Endophthalmitis is an infection inside the eye. It most commonly occurs following surgery. Cataract surgery is the most frequent etiology, but it can also occur following glaucoma surgery, intravitreal injections, or rarely retina surgery. The incidence of endophthalmitis following cataract surgery has been reported to be from 0.012% to 1.3%.¹ By definition, it occurs within 6 weeks of anterior segment surgery, but usually it presents within the first week after surgery. The most common organisms are coagulase-negative Staphylococcus species, Streptococcus species, and gram-negative organisms, specifically Pseudomonas species.¹

Posttraumatic endophthalmitis is associated with an open globe injury and has been reported to have an incidence as high as 15% to 30%.^2,3 The clinical presentation is variable and can be both rapidly progressive, as in posttraumatic Bacillus endophthalmitis, or more indolent, as in posttraumatic fungal endophthalmitis. In contrast to endophthalmitis following surgery, Streptococcus pneumoniae and gram-negative bacilli are much more prominent in these cases, although Staphylococcal infections also occur.³ Bacillus cereus needs to be assumed in those cases with a soil-contaminated intraocular foreign body. The prognosis of posttraumatic endophthalmitis is much worse and can result in loss of the eye within hours after the injury.

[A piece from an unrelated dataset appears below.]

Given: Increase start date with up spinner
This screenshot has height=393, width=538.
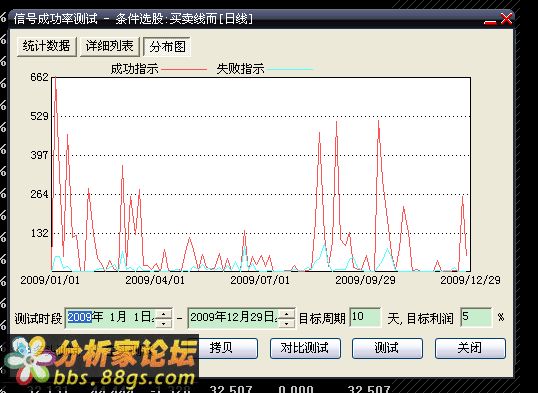Looking at the screenshot, I should 164,313.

Endogenous endophthalmitis via hematogenous spread of infectious organisms is rare, with an incidence of 0.04% to 0.4% but requires an extensive systemic workup and rapid treatment.⁴ Endogenous endophthalmitis has been associated with intravenous drug use, endocarditis, diabetes mellitus, immune compromise, malignancy, prolonged hospital admission, and intravenous antibiotic administration.⁵ Worldwide, common causes included liver abscesses, closely followed by pneumonia, endocarditis, sustained intravenous catheters, and meningitis. In cases of suspected
endophthalmitis, while actively addressing the infection of the eye, it is important to simultaneously investigate for the underlying source of hematogenous spread.

Patients with retinal inflammatory syndromes from infection are typically immunocompromised and present with gradually decreasing vision and floaters. These infectious triggers lead to a severe immune-mediated inflammatory cascade on the retina and an obliterative vasculitis. Infections are most commonly caused by members of the herpes virus family (varicella zoster, herpes simplex viruses, cytomegalovirus, and Epstein-Barr virus). Other pathogens can result in retinal inflammation and should be considered in patients with known disease and eye symptoms, including syphilis, tuberculosis, toxoplasmosis, toxocariasis, Lyme disease, and West Nile virus. Viral meningoencephalitis has also been reported in association with viral necrotizing retinitis.